Stock market investors had hoped that the Federal Reserve would look to slow down its pace of interest rate increases, but that seems increasingly unlikely to be in the cards. Testimony from Federal Reserve chair Jerome Powell included comments that suggested a higher trajectory for interest rates than many had thought. That led to declines of between 1% and 2% for the Dow Jones Industrial Average (^DJI 0.40%), S&P 500 (^GSPC 1.02%), and Nasdaq Composite (^IXIC 2.02%), with the Dow somewhat surprisingly doing the worst of the three.

Index

Daily Percentage Change

Daily Point Change

Dow

(1.72%)

(575)

S&P 500

(1.53%)

(62)

Nasdaq

(1.25%)

(145)

Data source: Yahoo! Finance.

Earnings reports are still trickling in, and a couple of stocks that reported their latest results saw sizable moves after the market closed. CrowdStrike Holdings (CRWD 2.03%) gained some ground as the cybersecurity company held up well, but Stitch Fix (SFIX 0.47%) gave up some ground.
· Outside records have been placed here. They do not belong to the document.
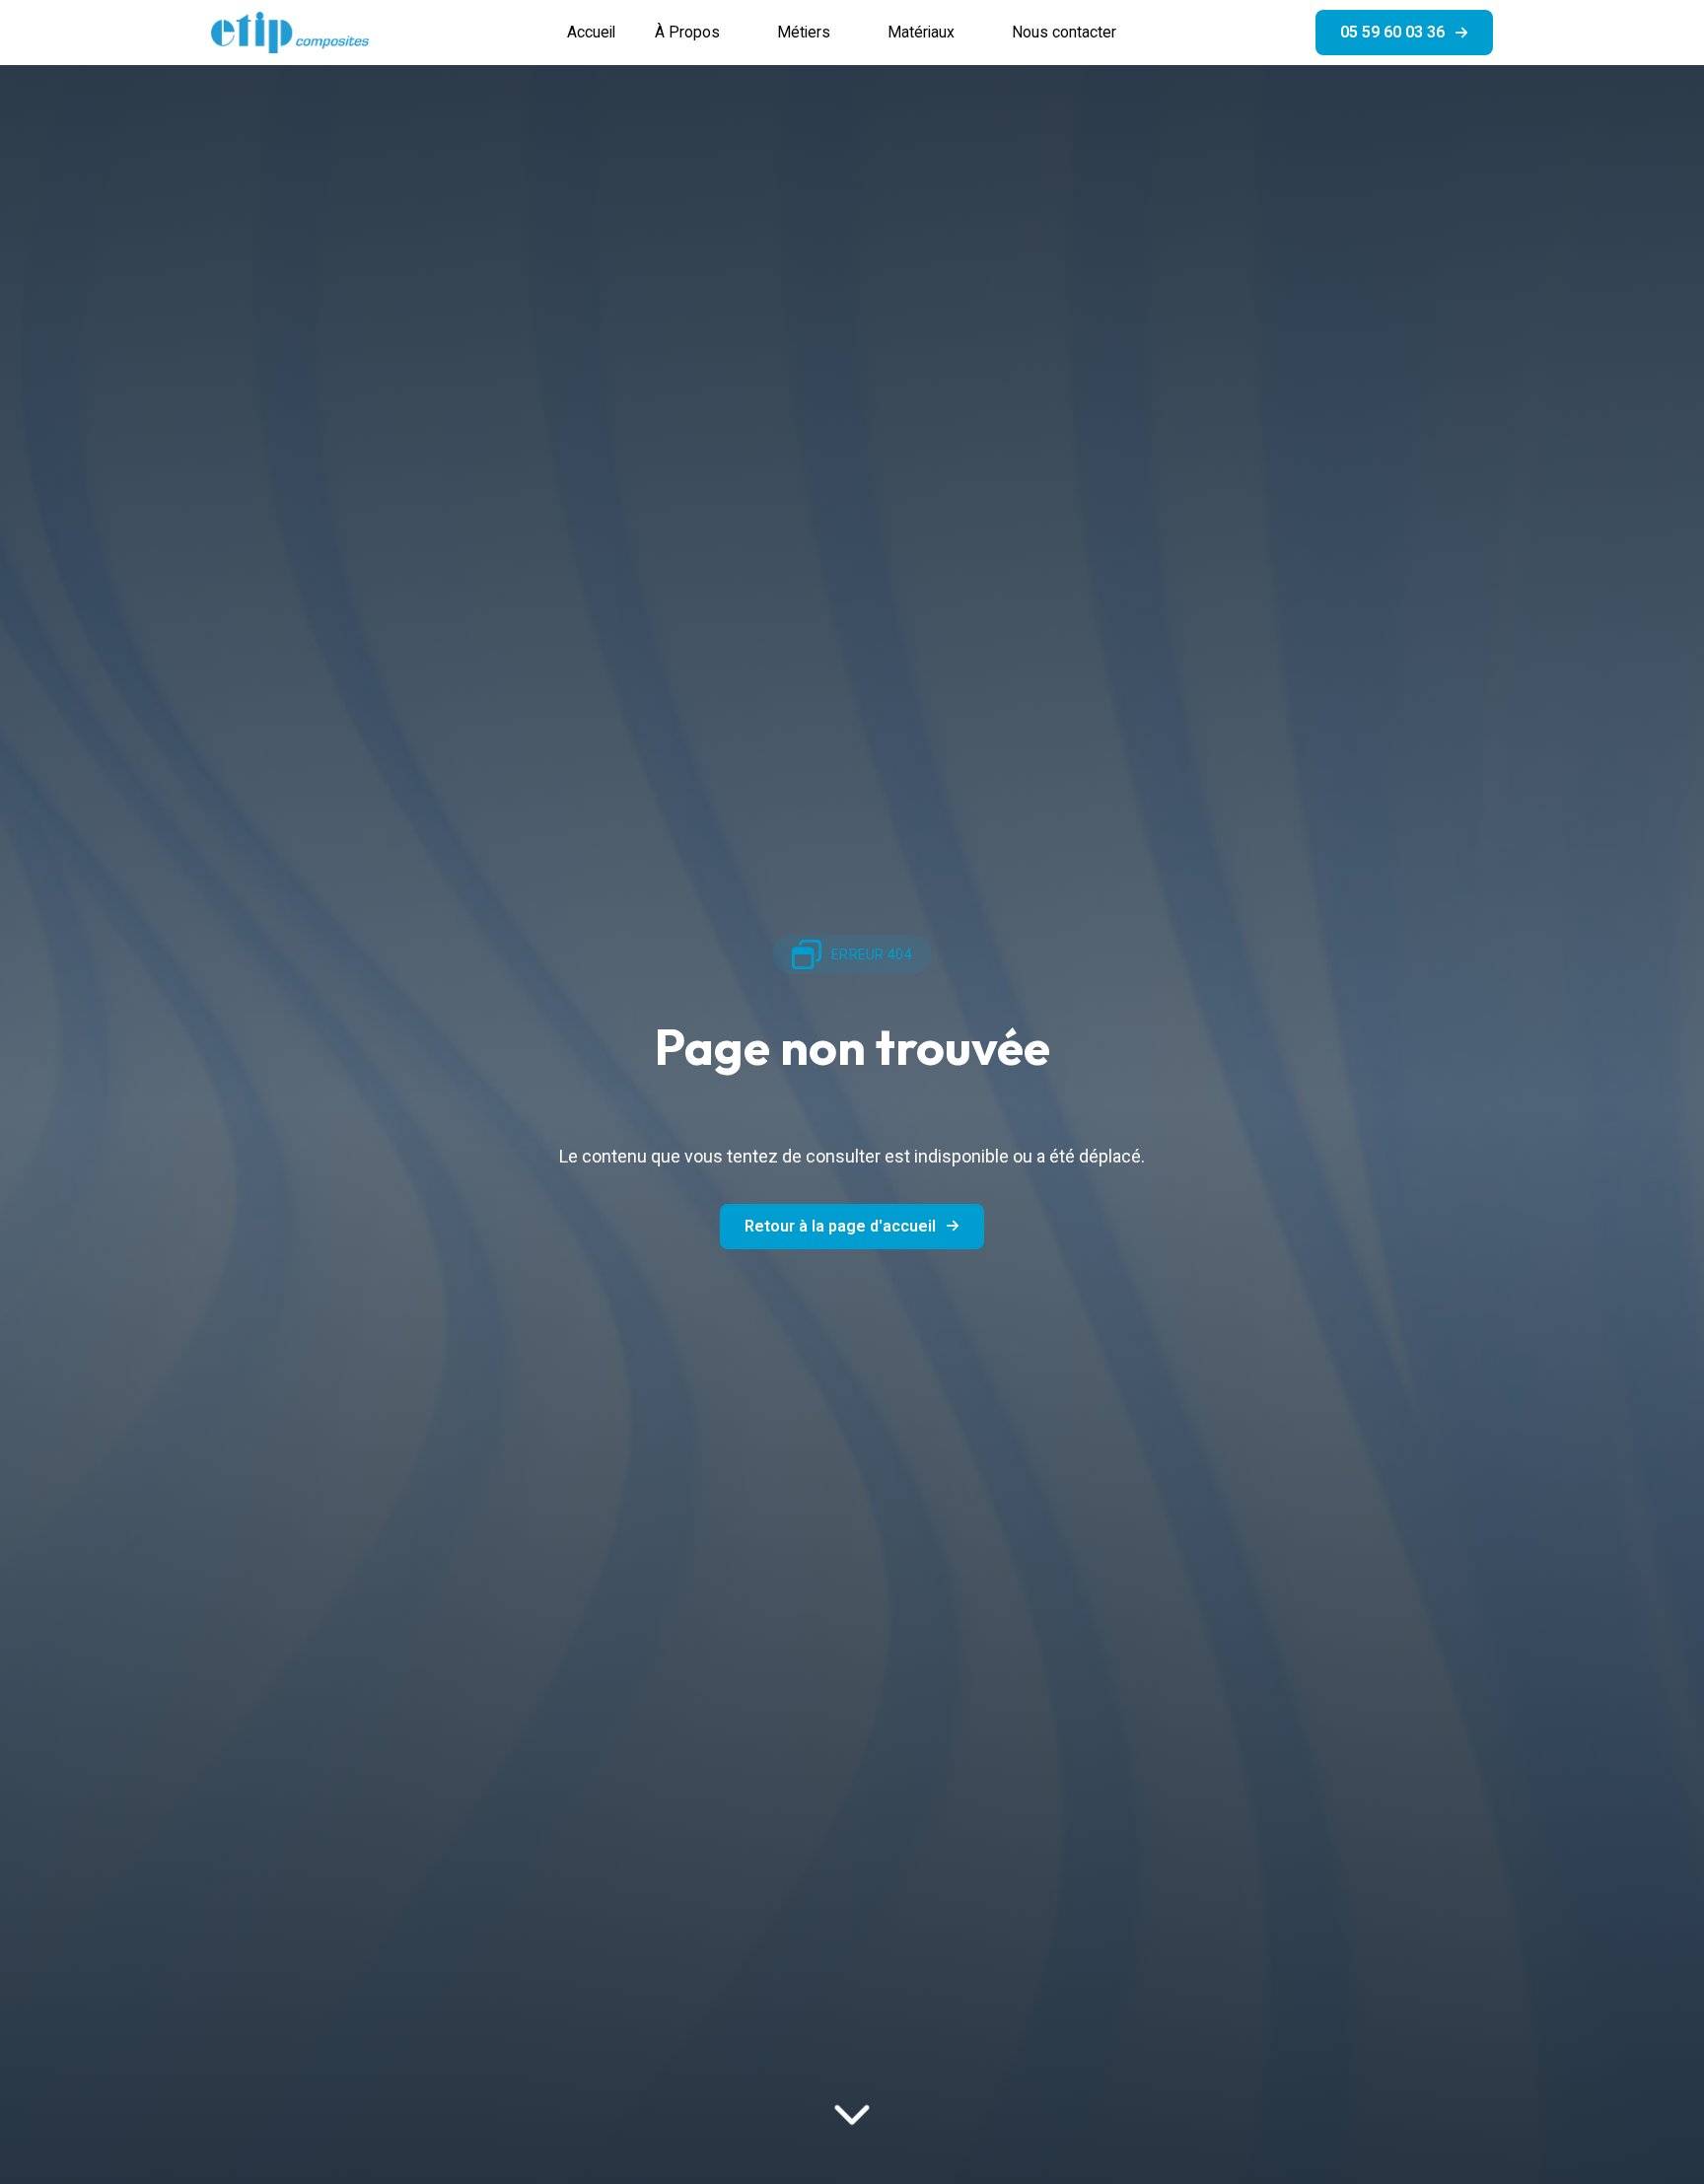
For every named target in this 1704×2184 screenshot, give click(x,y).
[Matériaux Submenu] (973, 32)
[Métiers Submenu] (849, 32)
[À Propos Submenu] (738, 32)
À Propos (687, 32)
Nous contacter (1064, 32)
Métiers (803, 32)
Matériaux (921, 32)
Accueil (591, 32)
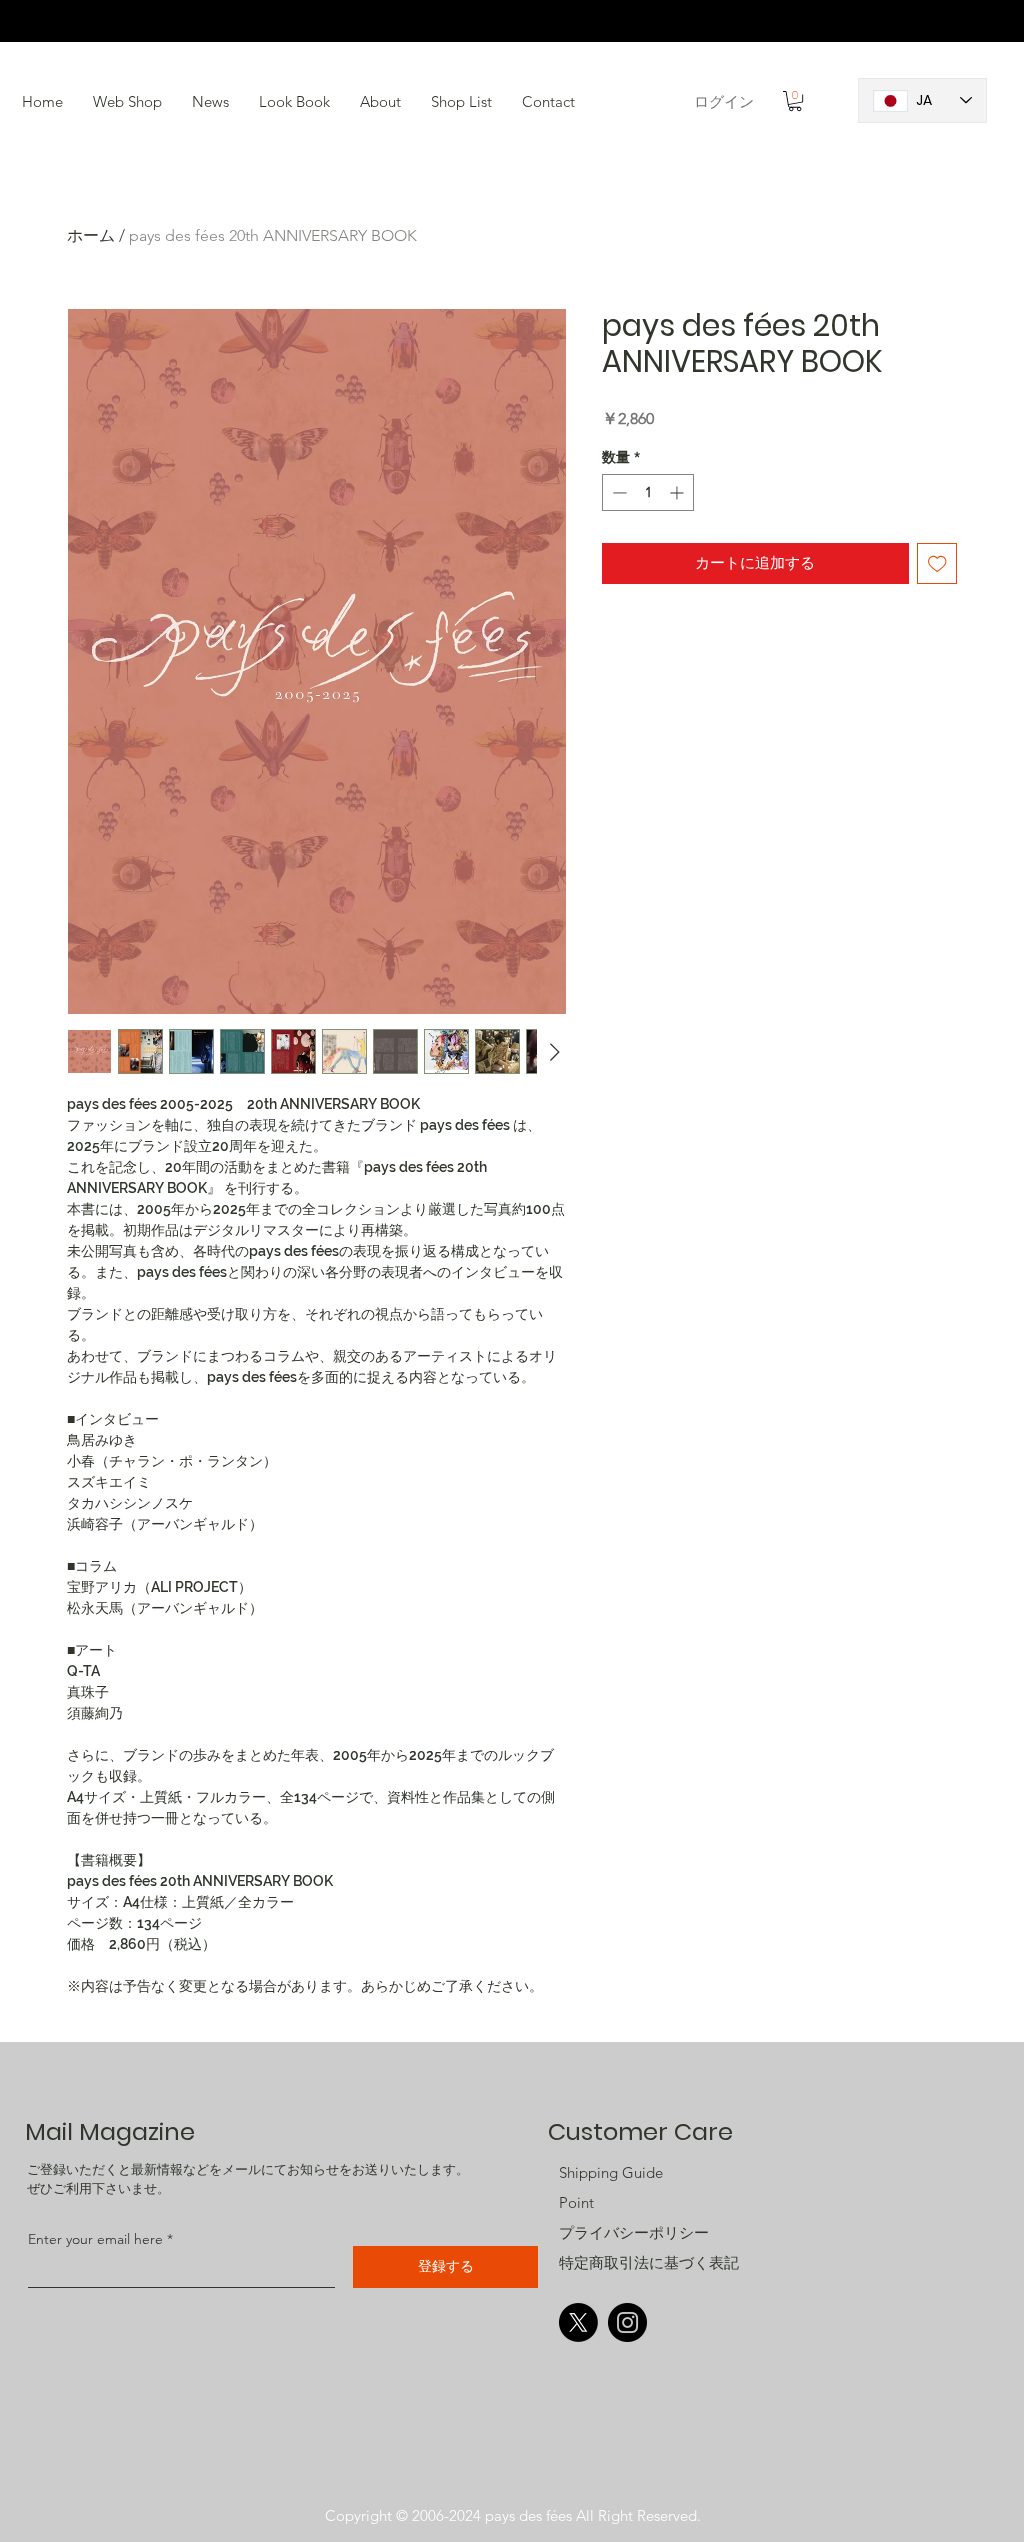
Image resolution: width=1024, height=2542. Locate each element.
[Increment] (678, 492)
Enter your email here (95, 2239)
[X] (578, 2322)
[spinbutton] (648, 492)
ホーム (91, 235)
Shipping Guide (611, 2172)
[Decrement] (617, 492)
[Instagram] (627, 2322)
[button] (294, 102)
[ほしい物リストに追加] (937, 563)
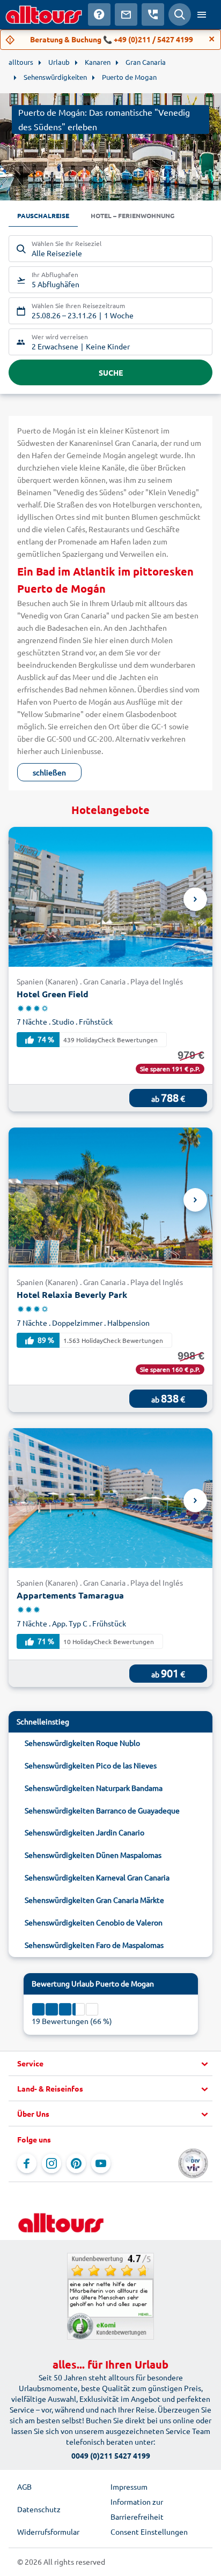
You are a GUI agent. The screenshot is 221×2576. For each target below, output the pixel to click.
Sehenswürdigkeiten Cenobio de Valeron (94, 1922)
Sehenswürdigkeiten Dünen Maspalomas (93, 1855)
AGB (24, 2486)
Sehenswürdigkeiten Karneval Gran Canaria (97, 1877)
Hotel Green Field (53, 993)
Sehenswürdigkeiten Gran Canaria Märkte (94, 1900)
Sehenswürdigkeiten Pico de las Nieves (91, 1765)
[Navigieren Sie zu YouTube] (100, 2163)
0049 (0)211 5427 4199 (110, 2455)
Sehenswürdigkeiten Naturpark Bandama (94, 1788)
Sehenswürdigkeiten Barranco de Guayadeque (102, 1810)
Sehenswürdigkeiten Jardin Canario (84, 1832)
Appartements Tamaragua (70, 1595)
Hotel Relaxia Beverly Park (72, 1294)
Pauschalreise (43, 215)
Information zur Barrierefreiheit (137, 2509)
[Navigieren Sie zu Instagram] (51, 2163)
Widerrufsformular (48, 2531)
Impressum (129, 2486)
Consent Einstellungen (149, 2531)
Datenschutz (39, 2509)
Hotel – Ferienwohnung (132, 215)
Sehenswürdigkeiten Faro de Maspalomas (94, 1945)
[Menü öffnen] (201, 14)
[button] (110, 2063)
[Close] (211, 39)
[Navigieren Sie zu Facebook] (26, 2163)
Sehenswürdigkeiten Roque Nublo (82, 1743)
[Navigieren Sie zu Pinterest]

Read on to learn more about both stocks and what their future might hold.

CrowdStrike posts some gains

Shares of CrowdStrike Holdings were up 6% after hours late Tuesday afternoon. The company behind the Falcon software platform for cybersecurity and related services reported fiscal fourth-quarter financial results for the period ending Jan. 31 that gave investors  more confidence in CrowdStrike's ability to weather a tough economic environment.

CrowdStrike's growth remained strong. Revenue climbed 48% year over year to $637 million, with a similar-sized increase in subscription-based revenue to $598 million. Annual recurring revenue also rose 48% to produce a run rate of $2.56 billion, up $222 million over the past three months. Adjusted net income fared even better, jumping 59% from year-ago levels to $111.6 million and producing adjusted earnings of $0.47 per share.

Key metrics for CrowdStrike continued to improve. The company added almost 1,900 new subscription customers to bring its total above the 23,000 mark, which was 41% higher than it was 12 months ago. Meanwhile, more of CrowdStrike's customers have adopted larger numbers of modules on the Falcon platform, with 62% of clients taking advantage of at least five services.

Investors generally liked CrowdStrike's guidance for fiscal 2024, which included sales of $2.955 billion to $3.015 billion and adjusted earnings of between $2.21 and $2.39 per share. Those figures suggest that CrowdStrike will continue to grow and is emphasizing profitability, both of which are priorities for investors right now.

Stitch Fix is still out of style

Stitch Fix shares were down 5% in after-hours trading. The fashion delivery specialist released fiscal second-quarter financial results for the period ending Jan. 28, and even returning interim CEO Katrina Lake hasn't been able to execute a quick turnaround for the company as of yet.

Stitch Fix continued to see its business contract. Revenue came in at $412 million, down 20% year over year. The company lost $65.6 million, working out to $0.58 per share. The number of active clients using Stitch Fix's service dropped 445,000 over the past 12 months, finishing at 3.574 million.

The tough times aren't likely to end anytime soon. Stitch Fix projected that revenue will drop 20% to 22% year over year in the fiscal third quarter as well, and full-year fiscal 2023 sales of $1.625 billion to $1.645 billion suggested that the company's restructuring efforts have further to go.

Stitch Fix has tried to bounce back a bit, with early ties to artificial intelligence raising interest in the company. Yet until its financial results improve, it could be hard for the stock to produce sustained gains.